### [Extract to read]
— start —

Re: Byte ranges -- formal spec proposal

Brian Behlendorf sed:
> On Wed, 17 May 1995, Larry Masinter wrote:
> > The proposal is to add byte ranges to URLs (in general, it seems). I
> > don't think it belongs there; at best, byte ranges make sense as an
> > addon to the HTTP protocol.
> 
> Then how does one build a URL to point to minutes 6 through 8 of a 1-hour
> 60-megabyte DJ set?  Or to message 2064 (byte range 2254322-2257934) in a
> 4 megabyte mailbox archive?  Sure, if I'm using an HTTP-aware mailbox
> reader or audio viewer that's a possibility... but then I can only launch
> a range request from that type of viewer.  Ick. 

I'd also like to see something more general.  (I'd also like to see something
integrated with, rather than orthogonal to, existing fragment references
but that's just me.)

>   http://host/path/to/object?object_arguments;request_headers
> 
>   object_arguments: a url-encoded list of name-value pairs 
> 	i.e. name=brian&age=22
> 
>   request_headers: a url-encoded list of request headers, which only
>         make sense in the context of the protocol used (in this case HTTP)

— end —

### [Aim]
Can you echo the byte-ranges message back in full, word for word? Rely on nothing but the byte-ranges message.

### [Data lines]
— start —

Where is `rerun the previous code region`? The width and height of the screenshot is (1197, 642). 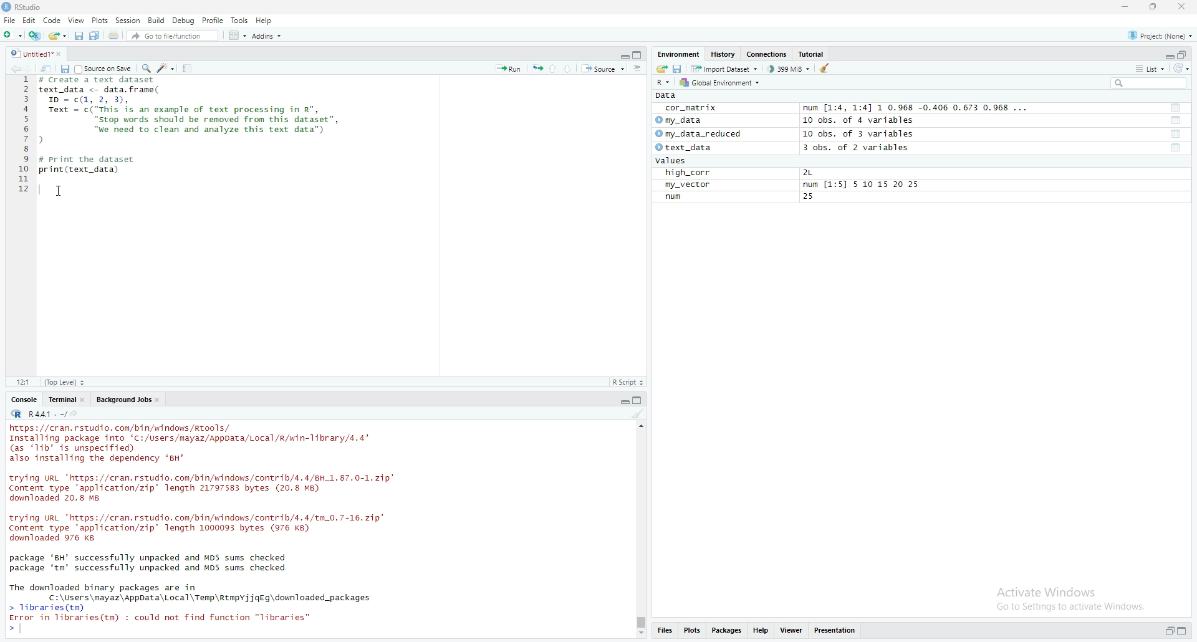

— end —

### [Output for this exercise]
Re: Byte ranges -- formal spec proposal

Brian Behlendorf sed:
> On Wed, 17 May 1995, Larry Masinter wrote:
> > The proposal is to add byte ranges to URLs (in general, it seems). I
> > don't think it belongs there; at best, byte ranges make sense as an
> > addon to the HTTP protocol.
> 
> Then how does one build a URL to point to minutes 6 through 8 of a 1-hour
> 60-megabyte DJ set?  Or to message 2064 (byte range 2254322-2257934) in a
> 4 megabyte mailbox archive?  Sure, if I'm using an HTTP-aware mailbox
> reader or audio viewer that's a possibility... but then I can only launch
> a range request from that type of viewer.  Ick. 

I'd also like to see something more general.  (I'd also like to see something
integrated with, rather than orthogonal to, existing fragment references
but that's just me.)

>   http://host/path/to/object?object_arguments;request_headers
> 
>   object_arguments: a url-encoded list of name-value pairs 
> 	i.e. name=brian&age=22
> 
>   request_headers: a url-encoded list of request headers, which only
>         make sense in the context of the protocol used (in this case HTTP)